Elon Musk has reignited his feud with the Securities and Exchange Commission (SEC) in full view of the public as regulators take another look into his brain-chip venture Neuralink.
The billionaire, on Thursday night, posted a letter sent by his lawyer, Quinn Emmanuel’s Alex Spiro, to outgoing SEC Chair Gary Gensler accusing the agency of attempting to intimidate Musk.
According to the letter, the SEC has reopened an investigation into Neuralink, Musk’s startup that wants to implant brain chips into humans for a variety of functions—including restoring Neuralink’s only publicly disclosed patient, 29-year-old quadriplegic Noland Arbaugh, who has been able to use a Neuralink implant to play hands-free chess and video games like Mario Kart. A second patient was revealed in August but without many details.
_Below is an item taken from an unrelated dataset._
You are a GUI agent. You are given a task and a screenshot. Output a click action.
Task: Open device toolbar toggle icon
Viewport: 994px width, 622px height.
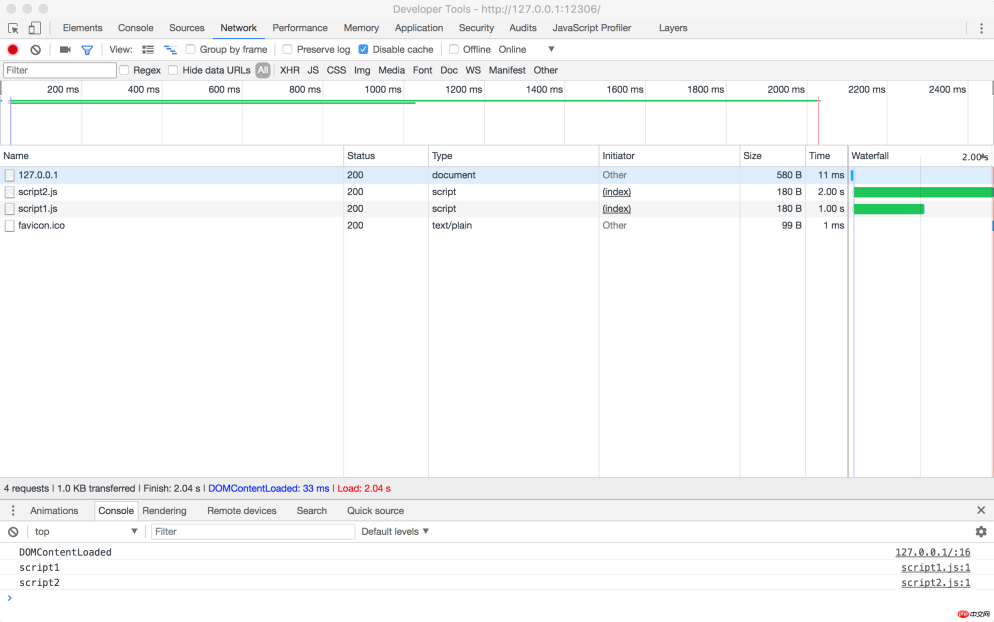(34, 28)
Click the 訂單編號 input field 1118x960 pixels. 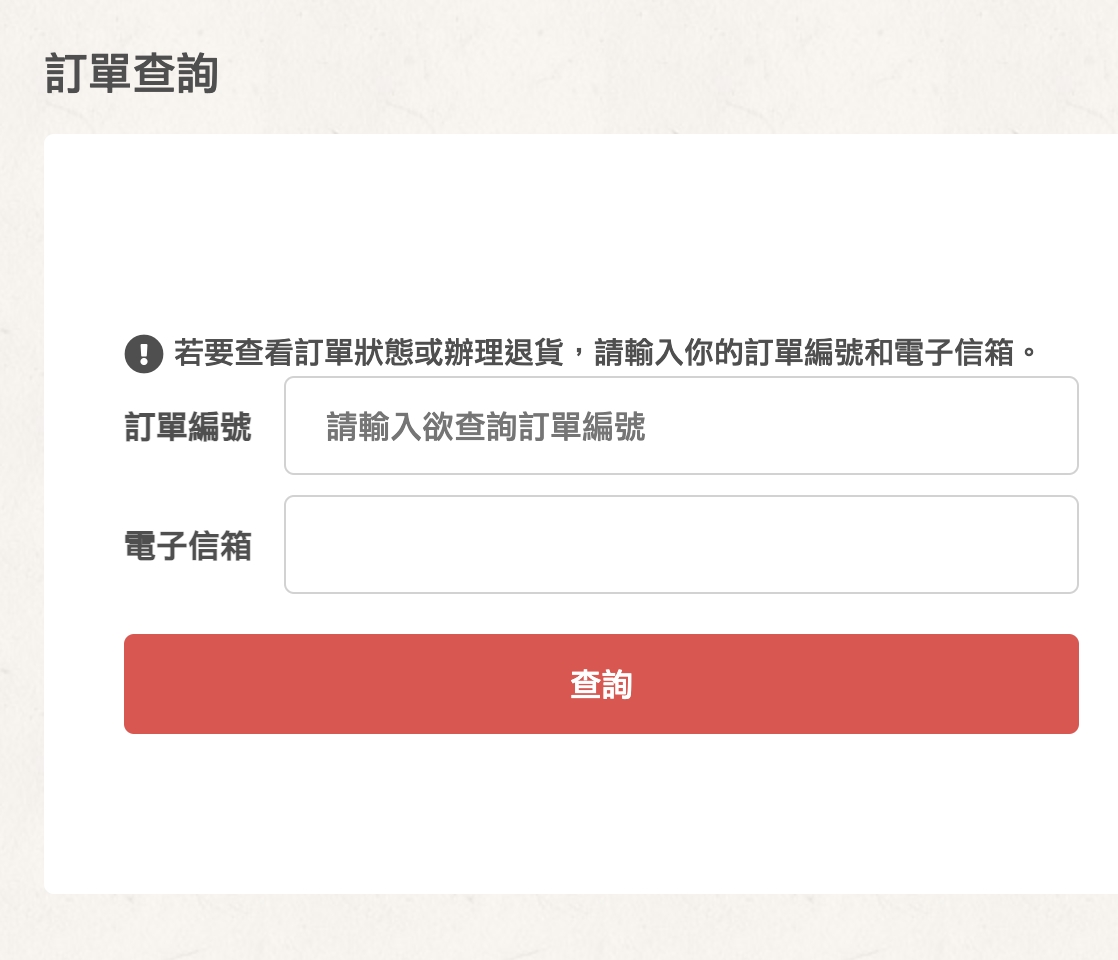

The details of the investigation were not revealed in the letter, although some lawmakers have asked the agency to probe whether Musk committed securities fraud by allegedly misleading investors about the safety of Neuralink’s implants.
Neuralink has also been fined by the Department of Transportation for violating rules on the movement of hazardous materials, and accused of torturing monkey test subjects. In June, a former employee sued Neuralink and accused it of hosting a discriminatory and hostile work environment, claiming that they had not been given proper protective gear while working with the monkeys.
Spiro’s letter also states that SEC staff had issued Musk a 48-hour settlement deadline to either accept a monetary fine or face charges over a probe into his $44 billion acquisition of Twitter, now renamed as X.
“They indicated that this demand was the result of a directive from their superiors and that charges would be brought immediately unless Mr. Musk acquiesced,” Spiro wrote. “This demand follows a multi-year investigation and more than six years of harassment” from the SEC, he added.
Regulators are investigating whether Musk violated federal securities law in connection to his purchase of shares of Twitter, now known as X, as well as his statements and regulatory filings related to the company. Twitter shareholders have accused Musk of illegally delaying his disclosure that he purchased stock in order to keep prices low.
Musk has given testimony a few times in the SEC’s case, although the SEC needed to sue him last October to compel him to agree to give testimony a third time. A federal judge last month rejected the SEC’s bid to sanction Musk after he failed to appear for court-ordered testimony in September, although he did make an appearance the following month.
Earlier on Thursday, Musk wrote, “The SEC is just another weaponized institution doing political dirty work.” He has repeatedly criticized the SEC for its work regulating him and his companies over the years.
As part of his close relationship with President-elect Donald Trump, Musk will be given a group that intends to scrutinize federal agencies and recommend ways to slash funding and regulations. The wealthiest man on the planet could use that role to influence funding or staffing cuts at the agencies that regulate his firms, such as the SEC or the Environmental Protection Agency.
In April, the U.S. Supreme Court rejected Musk’s challenge to what he calls a “government-imposed muzzle” on his tweeting privileges, which came as part of a major 2018 settlement with the SEC. His lawyers have argued that the SEC overstepped when it enforced a consent decree requiring oversight of some of his social media posts.